Suddenly, he could see himself kissing Sharon’s breasts, sucking on them like the muscled man had just done to the blonde on Playboy . He saw himself lying over her body on a beach. He tried pulling down her dress, and when she didn’t let him, he had to yank it off. A crow cawed. He opened his eyes and observed the house across the street. It was a huge, modern home, completely the opposite of Sharon’s. The place even had a three-car garage, which meant that whoever lived there was rich — whoever lived there was happy. A For Sale sign sprouted from the house’s front lawn. In that moment, he glimpsed a pleasing vision of the future.
Despite what Arjun had said, Mohan Lal’s book would make them millions. Mohan Lal would no longer need Ms. Farber; he could get someone prettier and younger, maybe a blonde — or maybe no one at all. Father and son would buy that house and live in it by themselves. That way, Siddharth would have a friend right across the street. A girlfriend. Somebody who had known him when he was happier. Or they could move into an even bigger house somewhere else. In a different town, where nobody knew him at all.
He remembered something Ms.
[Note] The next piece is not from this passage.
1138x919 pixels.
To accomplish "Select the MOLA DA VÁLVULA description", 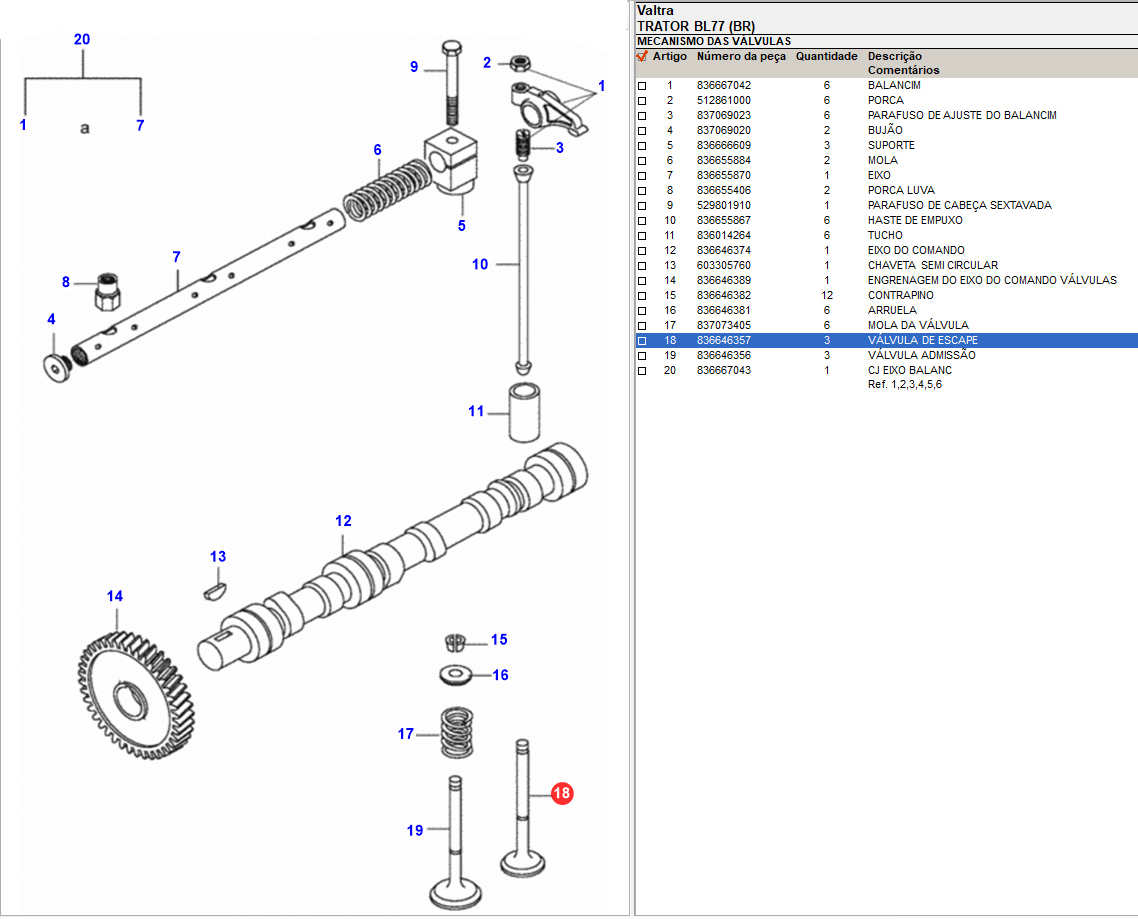I will click(917, 326).
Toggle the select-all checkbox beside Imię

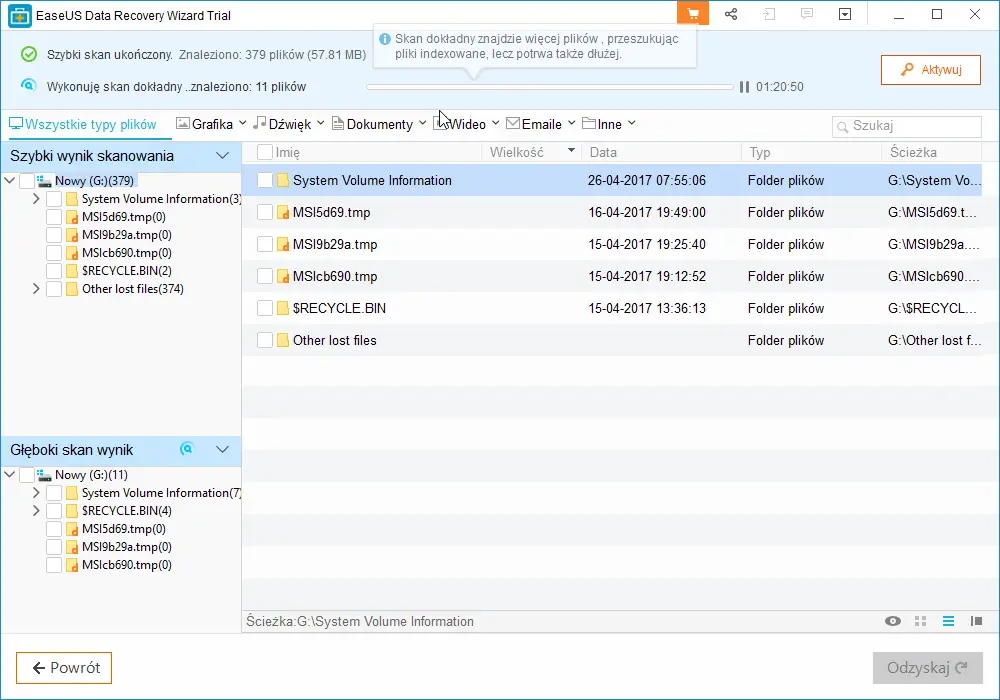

Farber had said yesterday, when they still hadn’t heard from Arjun: “Mo, you can’t let other people control you — not your friends, not your family, and definitely not your children.” Hadn’t Sharon said something similar once? These two females were both insane. They both wanted to separate him from the people who truly loved him.
The sound of glass shattering, then voices.
“What the fuck?” Eddie’s voice.
Siddharth turned to Marc, who was now holding the Indian slingshot. He had just cracked the glass on the lamppost on Sharon’s front lawn. Siddharth burped, tasted the pesto Mrs. Peroti had served them for dinner. Sweat drenched his arms and legs. He burped again and thought he might vomit. No, he had to take a dump. He rose from the sofa and walked toward Marc. A set of headlights approached, and Marc told everyone to shut up. Siddharth felt a hand on his back. The next thing he knew he was eating wet earth. “What the hell?”